=== COSA FARAI ===
1. Rispondi a queste domande sul testo dedicato alla via Flaminia, una risposta per riga, contrassegnandola con la stessa lettera:
(a) In quale località la via scendeva al litorale adriatico?
(b) Quale distanza da Roma indica l'itinerario di Antonino per Narnia?
(c) Quale numero porta il cippo miliare trovato nei pressi di Rimini?
2. Nel testo sulla via Flaminia, riscrivi il tratto che va da "FLAMINIA, VIA" fino a "Pesaro e Rimini.", sostituendo "arteria" con "strada".
3. Stabilisci se ciascuna affermazione concorda con il testo sulla via Flaminia. Rispondi sì o no e cita le parole del testo che lo dimostrano:
(a) La Tabula Peutingeriana è uno degli altri itinerari conservati.
(b) Nelle coppe di Vicarello la distanza risulta di 223 miglia.
(c) Il percorso per Terni e Spoleto era più breve di quello antico.

=== TESTO DA LEGGERE ===

#####

FLAMINIA, VIA
. Come la via Appia era la principale via del Mezzogiorno, così la Flaminia era considerata come la grande arteria di comunicazione del Nord e dell'Est della penisola. Essa infatti attraversava territorî ricchi e popolosi come l'agro Falisco, l'Umbria, il Piceno, e quindi scendeva al litorale adriatico a Fano, proseguendo fino a Pesaro e Rimini.
Le principali stazioni sono così indicate dall'itinerario di Antonino, con le rispettive distanze da Roma: Villa Rostrata (Casale di Morolo) miglia 23; Ocriculum (Otricoli), m. 44; Narnia (Narni), m. 56; Interamna (Terni), m. 65; Spolitium (Spoleto), m. 83; Forum Flaminii (S. Giovanni Profiamma), m. 101; Helvillum (Sigillo), m. 128; Calle (Cagli) m. 151; Forum Sempronii (Fossombrone) m. 169; Fanum Fortunae (Fano) m. 185; Pisaurum (Pesaro) m. 193; Ariminum (Rimini) m. 217. Gli altri itinerari che ci sono conservati, cioè la Tabula Peutingeriana, l'itinerario Gerosolimitano e le celebri coppe votive di Vicarello, ci dànno presso a poco le stesse stazioni, ma la distanza varia da miglia 215 nei vasi di Vicarello a m. 223 nell'itinerario Gerosolimitano. Che questa ultima indicazione sia più corrispondente alla verità lo attesta un cippo miliare trovato nei pressi di Rimini che porta il n. 222. Tale differenza degl'itinerarî si spiega col fatto che in una certa epoca, forse dopo la distruzione di Carsulae, all'antico percorso per Bevagna e Foligno, un po' disagevole, fu preferito l'altro più lungo, ma più comodo, per Terni, Spoleto e Trebiae, fino al Forum Flaminii.

#####

=== RIGHE DI DATI ===

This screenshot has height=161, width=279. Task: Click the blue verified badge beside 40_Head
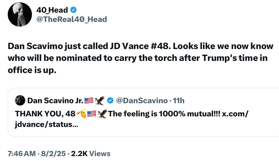(73, 10)
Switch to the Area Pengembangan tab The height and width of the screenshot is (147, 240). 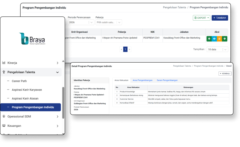point(142,80)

#####

=== SOLUZIONI DEI COMPITI ===
1.
(a) A Fano.
(b) 56 miglia.
(c) Il numero 222.

2.
FLAMINIA, VIA
. Come la via Appia era la principale via del Mezzogiorno, così la Flaminia era considerata come la grande strada di comunicazione del Nord e dell'Est della penisola. Essa infatti attraversava territorî ricchi e popolosi come l'agro Falisco, l'Umbria, il Piceno, e quindi scendeva al litorale adriatico a Fano, proseguendo fino a Pesaro e Rimini.

3.
(a) Sì: "Gli altri itinerari che ci sono conservati, cioè la Tabula Peutingeriana".
(b) No: "la distanza varia da miglia 215 nei vasi di Vicarello a m. 223 nell'itinerario Gerosolimitano".
(c) No: "fu preferito l'altro più lungo, ma più comodo".